Desiree’s parents were reaching a breaking point. Their daughter had so much promise — she was creative and so academically gifted — there had to be someone who could help her.

For her part, Desiree, too, wanted to change. As a Christian, she said she hated feeling like she was letting God down. But, watching the strain on her parents was the hardest.

“I was putting the most stress on my mom. And, to me, she’s like my one-and-only family,” Desiree said. “My mom is my best friend, she always has been.”

As Desiree’s family talked over ideas to help her, they realized the answer might lie in the chiseled mesas of the Texas Panhandle, where Desiree’s mother spent part of her childhood. They remembered hearing how Cal Farley’s offered a place for struggling children to find new hope for a better life.

“My mom looked it up online,” Desiree said. “She told me about it, how … it’s a place for kids who need a little extra help.”

Before she knew it, Desiree had been accepted to Cal Farley’s flagship residential program at Boys Ranch. She brought with her two major expectations: first, that Boys Ranch was a place with people who could help her become the young woman she desired to be and, second, that it probably wouldn’t be a place where she’d have a lot of fun. But, if it worked, it’d be worth it.

As it turned out, though, she didn’t have to choose between fun and a new life.

“I expected it’d be,” Desiree paused, “not as good as this … It seems really big, but everything’s in walking distance, so that makes it really small.”

And, while her time at Cal Farley’s is really just beginning, Desiree already sees the impact of being in an entire community focused on her wellbeing. She’s continuing to learn who she is and what motivates her behavior, for better or worse, and she’s seen an improvement in her spiritual life, as well.

“I’ve grown toward Him more,” she said. “I thought I wasn’t a true Christian, because of those things I was doing. … Then, I came out here, and I guess it got better, because I started reading my Bible more.”

Desiree and one of her roommates, Sarah, are reading a book Desiree received titled “God Loves You.” The girls enjoy reading selections from the book, then discussing their thoughts on what they’ve read.

It’s just one of Desiree’s favorite activities at Boys Ranch.

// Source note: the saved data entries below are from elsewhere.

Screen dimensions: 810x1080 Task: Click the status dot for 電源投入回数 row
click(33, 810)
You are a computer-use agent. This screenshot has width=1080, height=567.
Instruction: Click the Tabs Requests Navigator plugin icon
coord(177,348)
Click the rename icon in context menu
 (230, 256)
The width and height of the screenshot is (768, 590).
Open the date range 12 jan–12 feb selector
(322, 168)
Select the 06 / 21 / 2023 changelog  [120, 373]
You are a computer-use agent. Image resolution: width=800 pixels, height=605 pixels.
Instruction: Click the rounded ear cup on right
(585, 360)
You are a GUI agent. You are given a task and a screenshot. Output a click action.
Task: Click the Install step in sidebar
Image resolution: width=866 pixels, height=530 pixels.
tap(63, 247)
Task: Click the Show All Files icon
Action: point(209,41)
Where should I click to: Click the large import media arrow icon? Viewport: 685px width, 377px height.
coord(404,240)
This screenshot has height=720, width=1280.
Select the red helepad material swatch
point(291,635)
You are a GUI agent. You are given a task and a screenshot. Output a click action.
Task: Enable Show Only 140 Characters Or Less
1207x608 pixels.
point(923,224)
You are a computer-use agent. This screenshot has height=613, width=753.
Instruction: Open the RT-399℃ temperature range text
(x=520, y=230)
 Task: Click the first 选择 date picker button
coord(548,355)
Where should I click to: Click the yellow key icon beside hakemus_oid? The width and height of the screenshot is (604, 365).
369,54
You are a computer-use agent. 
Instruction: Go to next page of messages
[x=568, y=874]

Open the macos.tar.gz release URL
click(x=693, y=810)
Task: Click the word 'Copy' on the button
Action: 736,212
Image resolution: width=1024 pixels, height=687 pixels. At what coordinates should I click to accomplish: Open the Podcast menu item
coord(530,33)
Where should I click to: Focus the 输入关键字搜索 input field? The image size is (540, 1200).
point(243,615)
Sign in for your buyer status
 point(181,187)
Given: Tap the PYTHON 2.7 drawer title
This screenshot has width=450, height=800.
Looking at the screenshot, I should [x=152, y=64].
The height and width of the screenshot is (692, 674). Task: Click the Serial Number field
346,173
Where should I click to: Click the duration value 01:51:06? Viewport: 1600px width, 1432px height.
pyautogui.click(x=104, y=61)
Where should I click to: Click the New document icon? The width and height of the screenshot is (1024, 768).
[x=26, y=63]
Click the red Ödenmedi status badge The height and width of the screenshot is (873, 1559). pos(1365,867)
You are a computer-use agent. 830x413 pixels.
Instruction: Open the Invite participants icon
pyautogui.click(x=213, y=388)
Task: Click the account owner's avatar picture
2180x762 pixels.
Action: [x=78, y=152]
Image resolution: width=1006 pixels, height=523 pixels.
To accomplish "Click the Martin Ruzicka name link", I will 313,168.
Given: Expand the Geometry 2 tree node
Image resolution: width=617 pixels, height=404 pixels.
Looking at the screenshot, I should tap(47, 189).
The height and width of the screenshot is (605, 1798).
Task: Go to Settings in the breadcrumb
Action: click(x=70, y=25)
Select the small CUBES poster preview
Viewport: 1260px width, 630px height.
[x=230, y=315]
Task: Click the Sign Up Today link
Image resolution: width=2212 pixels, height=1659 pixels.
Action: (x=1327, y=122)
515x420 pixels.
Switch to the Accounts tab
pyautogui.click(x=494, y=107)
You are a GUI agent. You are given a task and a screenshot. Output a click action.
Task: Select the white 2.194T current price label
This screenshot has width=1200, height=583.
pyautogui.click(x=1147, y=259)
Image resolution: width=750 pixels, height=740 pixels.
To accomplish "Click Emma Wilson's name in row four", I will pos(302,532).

“I like to be outside most of the time. Or … I’ll be in my room drawing or I’ll be reading (because I love to read), or, then, I’ll probably be playing basketball or I’ll be at the gazebo talking to my friends.”

Desiree also enjoyed taking part in Girls in the Middle, a Boys Ranch program to encourage middle school-age girls.
“We’ve done a painting on I Timothy 4:12, which is ‘Don’t let anyone look down on you because you are young, but set an example to believers in faith, in purity, in love, in conduct.’ That’s one of my favorite verses,” she said.Desiree2

And, while Desiree enjoys the reading, playing and drawing creative floral designs, she said living out her spiritual commitment is one of the most important parts of her life, and that her experiences at Cal Farley’s are helping her become more like her role models, her parents.

“They’re people of God, and they live life to the fullest,” she smiled. “They care about the world. They care about God. They care about each other. They care about their family. To me, that seems like the best life ever.”

In a year or two, Desiree hopes to reunify with her family. And, while she doesn’t know exactly how long she’ll stay at Cal Farley’s, Desiree is determined to make the most of every minute.

“I want to actually stay here until I know I’m ready to leave, and I won’t go back to my old ways,” she said.

That’s pretty mature thinking from a girl who’s been in Cal Farley’s care such a short time. But, as she sees her life beginning to change, Desiree said she’s very grateful for the opportunity.

“Thank you for letting me come out here,” she said, “so my life can be better than it was before.”